Finiteness properties of some groups of local similarities

TL;DR

This paper studies FSS groups acting on ultrametric spaces, proving many are of type F-infinity, distinguishing their isomorphism types, and connecting them to braided diagram groups, thus advancing understanding of their algebraic and geometric properties.

Contribution

It establishes that a class of FSS groups are of type F-infinity, generalizes previous work on Thompson's group V, and links FSS groups to braided diagram groups over tree-like semigroup presentations.

Findings

A class of FSS groups are of type F-infinity.

All V_{d}(H) groups have simple subgroups of finite index.

FSS groups with small Sim-structures are braided diagram groups.

Abstract

Hughes has defined a class of groups, which we call FSS (finite similarity structure) groups. Each FSS group acts on a compact ultrametric space by local similarities. The best-known example is Thompson's group V. Guided by previous work on Thompson's group V, we establish a number of new results about FSS groups.

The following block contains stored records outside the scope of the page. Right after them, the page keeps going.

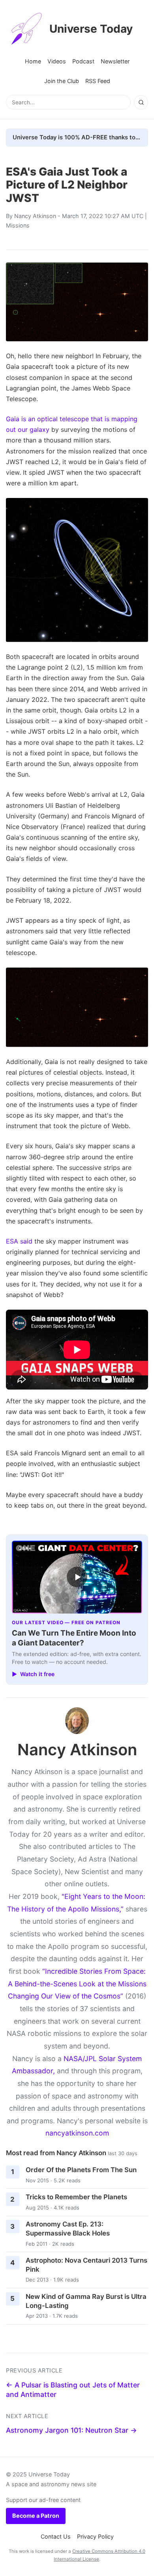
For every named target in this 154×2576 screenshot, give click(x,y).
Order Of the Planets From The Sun (81, 2170)
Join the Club (61, 81)
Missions (18, 225)
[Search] (141, 102)
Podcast (83, 61)
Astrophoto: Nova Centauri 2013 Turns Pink (86, 2264)
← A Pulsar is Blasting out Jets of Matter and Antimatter (73, 2390)
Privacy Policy (95, 2536)
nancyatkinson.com (77, 2133)
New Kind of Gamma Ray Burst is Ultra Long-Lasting (86, 2301)
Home (33, 61)
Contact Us (56, 2536)
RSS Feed (97, 81)
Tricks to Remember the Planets (76, 2197)
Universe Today (91, 28)
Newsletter (115, 61)
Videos (56, 61)
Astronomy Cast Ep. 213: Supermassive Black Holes (68, 2228)
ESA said (19, 1241)
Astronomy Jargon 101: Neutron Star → (71, 2430)
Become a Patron (35, 2515)
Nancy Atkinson (35, 216)
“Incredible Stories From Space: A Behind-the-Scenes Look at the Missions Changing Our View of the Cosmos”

Our main result is that a class of FSS groups are of type F-infinity. This generalizes work of Ken Brown from the 1980s. Next, we develop methods for distinguishing between isomorphism types of some of the Nekrashevych-R\"over groups V_{d}(H), where H is a finite group, and show that all such groups V_{d}(H) have simple subgroups of finite index. Lastly, we show that FSS groups defined by small Sim-structures are braided diagram groups over tree-like semigroup presentations. This generalizes a result of Guba and Sapir, who first showed that Thompson's group V is a braided diagram group.